Work instruction:
Every line of the following records that includes "screenshot" should be copied.

Task data:
+===+
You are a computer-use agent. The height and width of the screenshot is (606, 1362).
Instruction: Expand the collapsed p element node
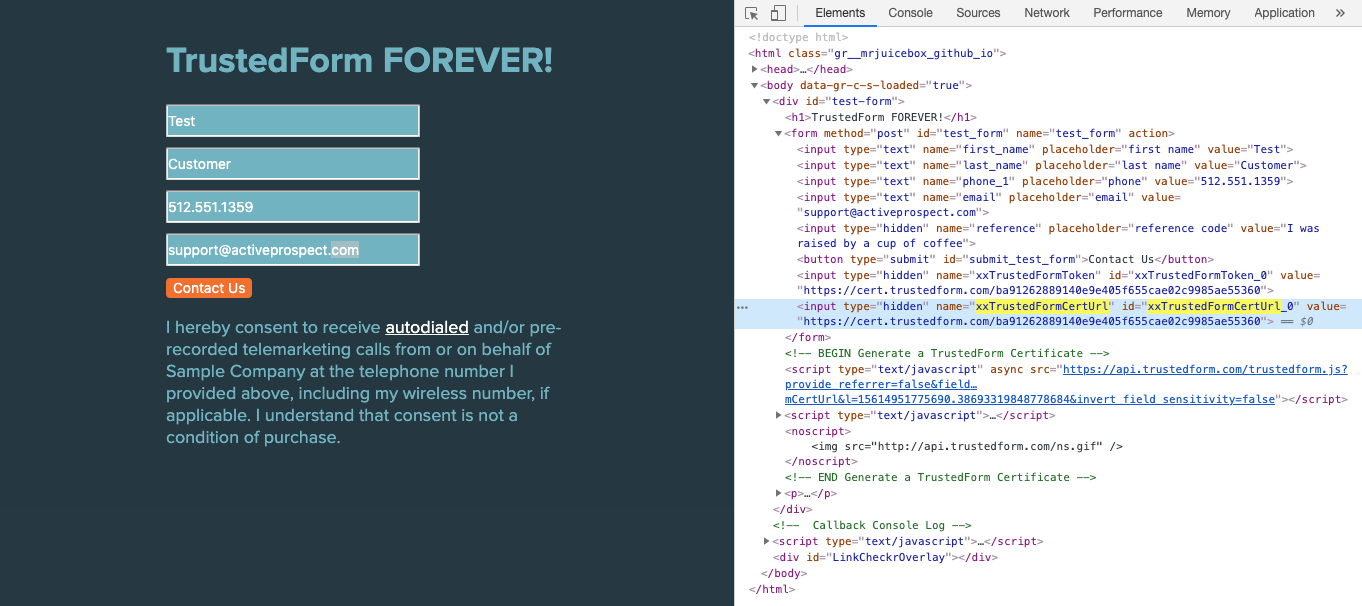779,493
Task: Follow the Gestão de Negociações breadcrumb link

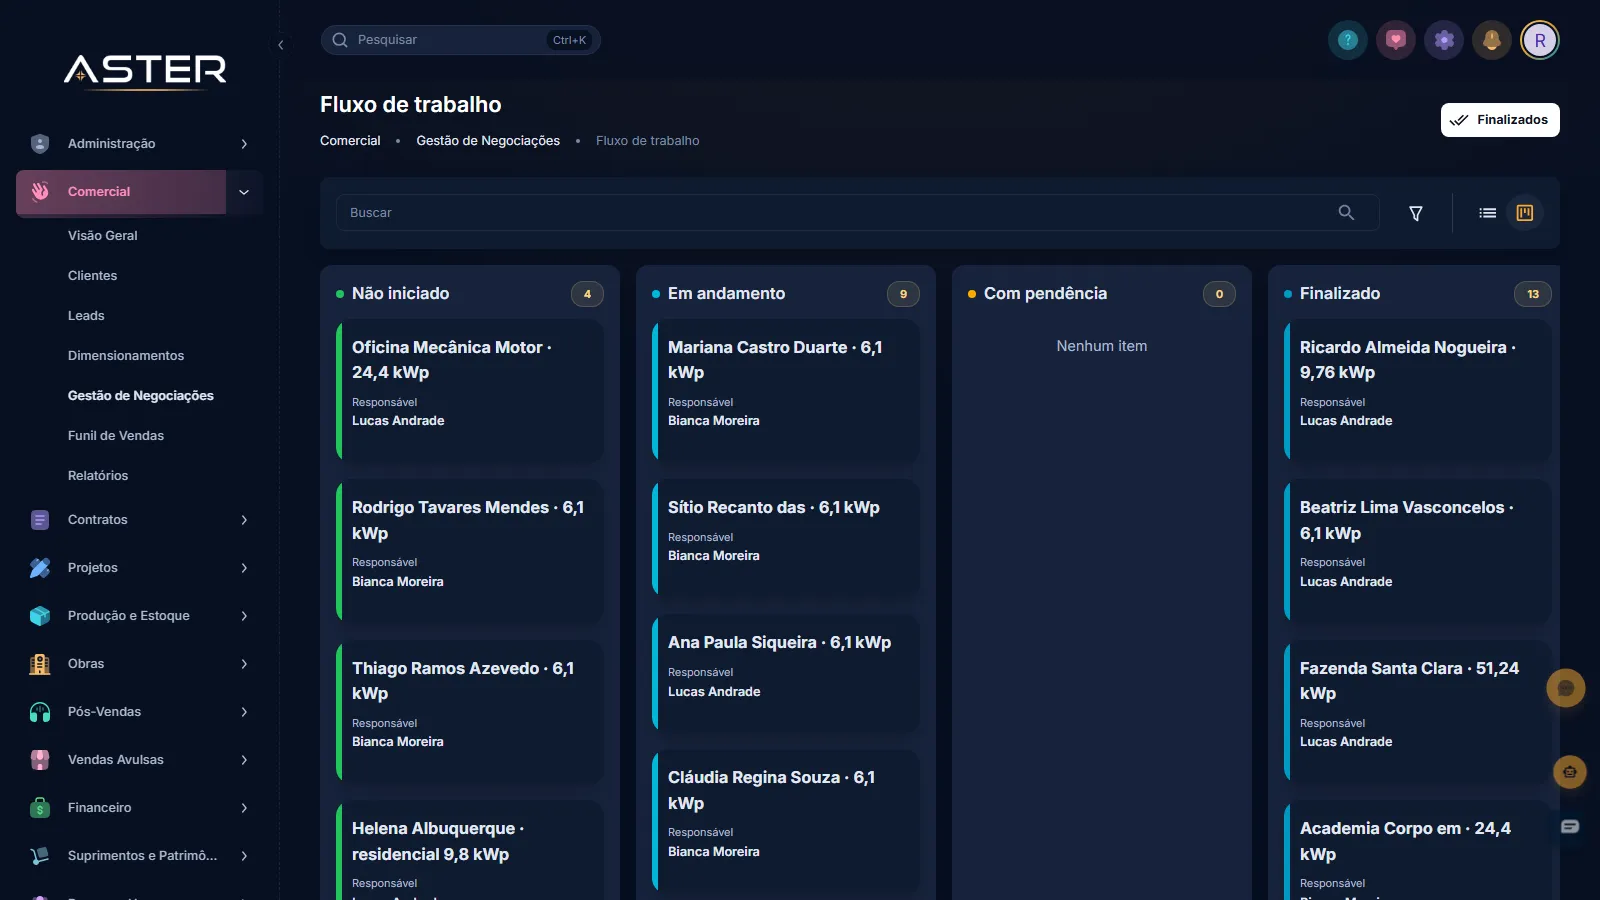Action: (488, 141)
+===+
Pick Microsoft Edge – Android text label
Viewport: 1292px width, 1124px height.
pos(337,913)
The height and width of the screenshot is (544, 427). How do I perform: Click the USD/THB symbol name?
+===+
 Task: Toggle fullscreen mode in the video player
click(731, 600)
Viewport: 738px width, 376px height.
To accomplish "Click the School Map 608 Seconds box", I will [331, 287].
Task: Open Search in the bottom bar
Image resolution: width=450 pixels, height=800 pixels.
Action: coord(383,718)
+===+
Task result:
You are a computer-use agent. The height and width of the screenshot is (606, 1362).
The height and width of the screenshot is (544, 427). How do I perform: Click the USD/THB symbol name?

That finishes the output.